• _Seite_:
►
Ohren überall und für alles: Software Defined Radio
Funkgeräte benutzen wir täglich in verschiedenster Form. Sie ermöglichen uns, ohne lästige Kabel mobil und ortsunabhängig zu kommunizieren. Doch was können Funkgeräte der Zukunft sonst noch alles für uns tun? Denn längst hat die Digitalisierung auch in die Welt der Funksignale Einzug gefunden. Damit eröffnen sich im elektromagnetischen Raum ganz neue Möglichkeiten.
Dr. Christof Schüpbach, Fachbereich Kommunikation und elektromagnetischer Schutz, Kompetenzbereich Wissenschaft und Technologie

Die Vorzüge der drahtlosen Kommunikation nutzen wir heute ständig und ausgiebig. Sei es mit dem Smartphone, dem Computer oder der Smartwatch: wir können im Internet surfen, uns die neusten Videos und Bilder in den sozialen Medien anschauen oder die Daten der Wetterstation im Garten abrufen. Dabei kommen die unterschiedlichsten Funksignaltypen, Funktechnologien und Standards wie beispielsweise WiFi, 4G, 5G oder Bluetooth zum Einsatz. Wie all dies miteinander kompatibel ist, muss uns im Alltag kaum kümmern. Doch was, wenn wir nun einen neuen Standard beherrschen, gewissermassen eine neue Funksprache sprechen wollen?
Neuer Signaltyp dank Softwareupdate
Die gängigen Funktechnologien wie WiFi oder Mobilfunk funktionieren meist auf Elektronikchips, die in unseren elektronischen Geräten fest verbaut sind. Diese Chips verstehen also lediglich ihre eigene Sprache, beziehungsweise ihren eigenen Funkstandard. Um einen neuen oder anderen Funkstandard benutzen zu können, muss also die gesamte Hardware erneuert werden. Kurz gesagt: wir müssen uns ein neues Gerät kaufen. Doch was wäre, wenn dafür bereits ein Softwareupdate genügen würde? Genau dies ist möglich mit sogenannten Software Defined Radios, kurz SDR. Wie es der Name sagt, ist hier das Funkprotokoll in einem Softwareprogramm eingebaut. Das bedeutet, dass die gesendeten und empfangenen Signale mittels einer Software verarbeitet werden. Daher kann ein Funkprotokoll beliebig angepasst und ausgetauscht werden, ohne die Hardware auswechseln zu müssen.
Dies hat natürlich viele Vorteile. Allen voran verlängert sich dadurch die Lebensdauer des Gerätes. Auch lässt sich dasselbe Gerät für verschiedene Anwendungen einsetzen. Man kann so beispielsweise mit unterschiedlichsten Funksystemen kommunizieren, Objekte mittels Radarmethoden detektieren oder an dere Funksysteme aufklären. Dies ist für das Militär besonders attraktiv, da oft wenig Platz, Gewicht und Energie für viele unterschiedliche Systeme zur Verfügung stehen.
◄
• _Material_:
►
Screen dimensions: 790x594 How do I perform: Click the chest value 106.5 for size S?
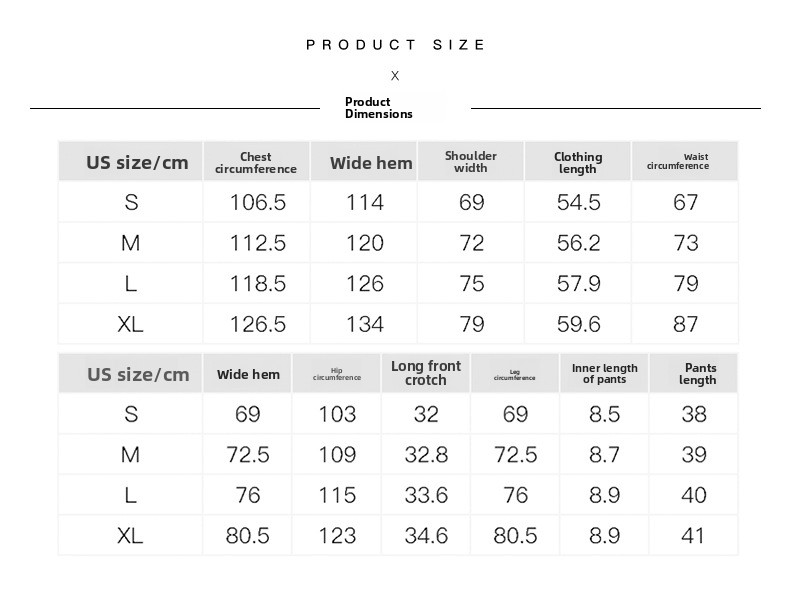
◄
• _Ziel 1_: Warum ist Software Defined Radio laut dem Text über Software Defined Radio für das Militär besonders attraktiv?
• _Ziel 2_: Führe bitte den Text über Software Defined Radio nach seinem letzten Satz weiter.

• _Antwort 1_: Weil beim Militär oft wenig Platz, Gewicht und Energie für viele unterschiedliche Systeme zur Verfügung stehen.

• _Antwort 2_:
Kooperative Kommunikation
In herkömmlichen Funknetzen kann jeweils nur ein Sender zur gleichen Zeit und auf derselben Frequenz eine Nachricht an einen Empfänger schicken, sonst würden sich die Signale verschiedener Quellen gegenseitig stören. Im Gegensatz dazu werden in modernen kooperativen Kommunikationsnetzen diese gegenseitigen Störsignale, auch Interferenz genannt, bewusst zugelassen und gewinnbringend ausgenutzt. Dabei übertragen mehrere Stationen parallel Nachrichten zu mehreren Empfängern gleichzeitig und auf denselben Frequenzen. Die unerwünschten, störenden Signalanteile werden durch eine geschickte Codierung ausgelöscht und gleichzeitig die erwünschten Singalanteile von mehreren Quellen so überlagert, dass sie sich verstärken. Wenn also während einer Übertragung eine Sendestation ausfällt oder das Funksignal abgelenkt oder gedämpft wird, erreichen die Signale der anderen Quellen die Empfänger trotzdem und die Übertragungen laufen ohne Unterbruch weiter. So merken die Empfänger gar nicht, dass eine Sendestation ausgefallen oder nicht mehr erreichbar ist. Durch diesen sogenannten Diversitätsgewinn können im Vergleich zu herkömmlichen Funknetzen die Reichweite, die Datenübertragungsrate sowie die Anzahl Nutzer, die bedient werden können, drastisch erhöht werden. Die Netze werden so viel effizienter. Die neuen Funkgeräte, die das Schweizer Militär künftig einsetzen möchte, sind ebenfalls SDRs und werden in Zukunft vielleicht auch Algorithmen verwenden können, die zur Zeit erst noch in den Forschungsprojekten untersucht werden.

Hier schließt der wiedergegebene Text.